Based these features Credit rating agencies rate instruments proposed to issue by the respective company. See also another three component, those are* Market discipline

* Bank condition * Basel II

Market discipline

Buyers and sellers in a market are said to be constrained by market discipline in setting prices because they have strong incentives to generate revenues and avoid bankruptcy. This means, in order to meet economic necessity, buyers must avoid prices that will drive them into bankruptcy and sellers must find prices that will generate revenue (or suffer the same fate).

Market discipline is a topic of particular concern because of banking deposit insurance laws. Most governments offer deposit insurance for people making deposits with banks. Normally, bank managers have strong incentives to avoid risky loans and other investments. However, mandated deposit insurance eliminates much of the risk to bankers. This constitutes a loss of market discipline. In order to counteract this loss of market discipline, governments introduce regulations aimed at preventing bank managers from taking excessive risk.
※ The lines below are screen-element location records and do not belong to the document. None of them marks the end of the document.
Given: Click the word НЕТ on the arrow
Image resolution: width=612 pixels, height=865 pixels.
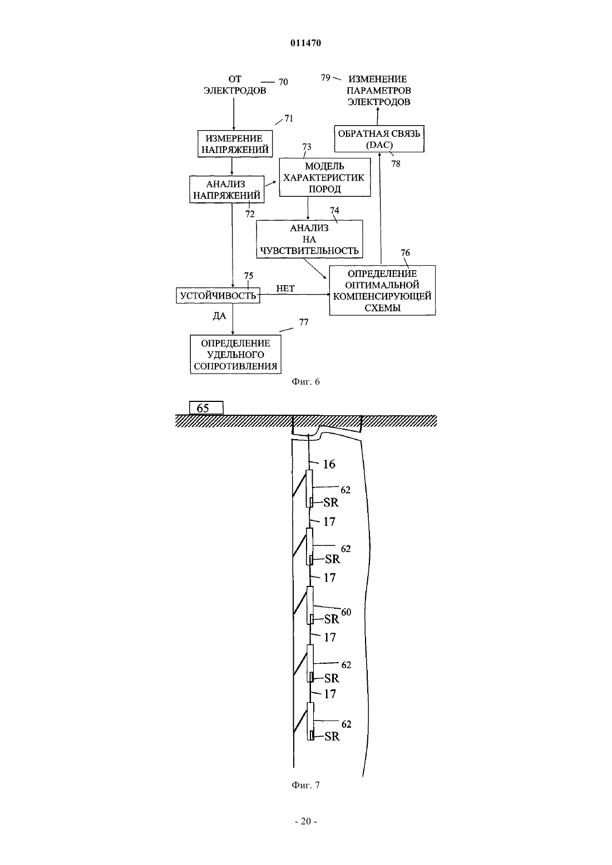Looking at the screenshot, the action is (x=285, y=289).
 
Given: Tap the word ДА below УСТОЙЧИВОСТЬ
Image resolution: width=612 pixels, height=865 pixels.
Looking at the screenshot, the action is (x=219, y=316).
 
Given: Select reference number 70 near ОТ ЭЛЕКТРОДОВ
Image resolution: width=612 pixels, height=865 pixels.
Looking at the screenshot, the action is (x=283, y=82).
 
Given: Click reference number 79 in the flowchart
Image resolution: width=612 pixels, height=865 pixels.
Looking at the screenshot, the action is (x=325, y=78).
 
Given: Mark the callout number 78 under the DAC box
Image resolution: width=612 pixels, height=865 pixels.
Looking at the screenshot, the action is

Today market discipline is introduced into the Basel II Capital Accord as a pillar of prudential banking regulation.

The efficacy of regulations aimed at introducing market discipline is questionable. Financial bailouts provide implicit insurance schemes like too-big-to-fail, where regulators in central agencies feel obliged to rescue a troubled bank with fear of financial contagion. It can be argued that depositors would not bother to monitor bank activities under these favorable circumstances. Numerous academic studies on this subject. The findings at first had mixed and somewhat discouraging results where market discipline did not appear to be an essential feature in banking. Later studies, though, when including some of the previously missing key aspects into the empirical analysis, supported the existence and significance of such a natural control mechanism unambiguously. Accordingly, depositors 'discipline' bank activities to some extent depending on the well functioning of financial markets and institutions. Bank condition: Bank condition is a random variable used to represent the probability of failure of a bank. The true probability of failure is unknown to depositors as well as regulators. Even the bank managers themselves who manage the risky asset portfolio of the bank might not have an accurate information about the probability of failure.
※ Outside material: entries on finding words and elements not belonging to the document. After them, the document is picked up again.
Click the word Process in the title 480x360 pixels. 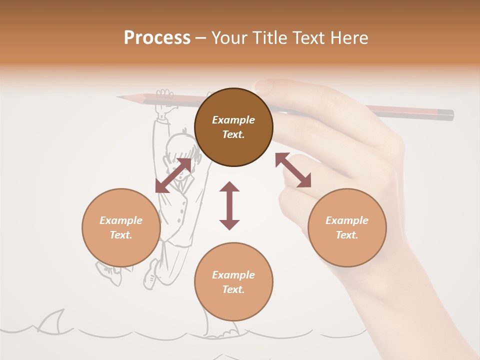[x=157, y=38]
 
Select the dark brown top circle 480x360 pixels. [x=234, y=127]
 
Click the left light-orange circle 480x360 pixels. [x=121, y=228]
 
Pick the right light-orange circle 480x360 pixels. [x=347, y=228]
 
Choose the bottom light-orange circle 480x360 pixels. [x=234, y=282]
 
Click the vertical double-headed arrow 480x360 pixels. [x=230, y=206]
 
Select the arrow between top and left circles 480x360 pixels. [x=174, y=176]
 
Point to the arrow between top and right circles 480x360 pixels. [x=293, y=170]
Notice that the estimation of the bank managers are the closest to the true probability of failure, then comes the evaluation of bank regulators and finally that of the investors.
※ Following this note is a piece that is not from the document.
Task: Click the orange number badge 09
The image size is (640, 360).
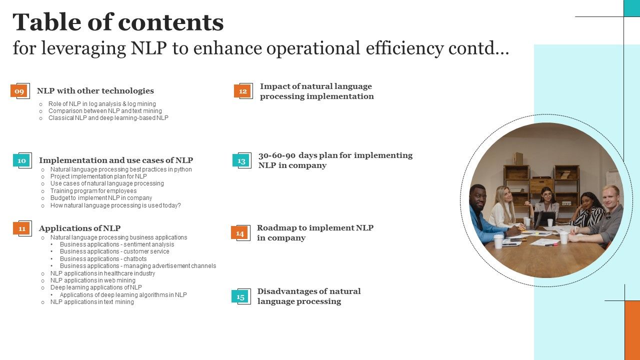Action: click(19, 91)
CAMELS ratings in U.S. are intended to reflect the evaluation of regulators and supervisors about bank condition. These evaluations are not publicly released but only given to the bank managers. Basel II: Basel II is a banking supervision accord in its final version as of 2006. It describes and recommends the necessary minimum capital requirements necessary to keep the bank safe and sound. It consists of three pillars to this aim:

1. Minimum (risk weighted) capital requirements 2. Supervisory review process 3. Disclosure requirements

The third pillar requires the bank activities to be transparent to the general public. For this, the bank is supposed to release relevant financial data (financial statements etc.) in a timely fashion to the public, for example, through its webpage. This might enable depositors to better evaluate bank condition (i.e. bank probability of failure) and diversify their portfolio accordingly. As such this pillar by itself is believed will enhance the role of market discipline in financial markets.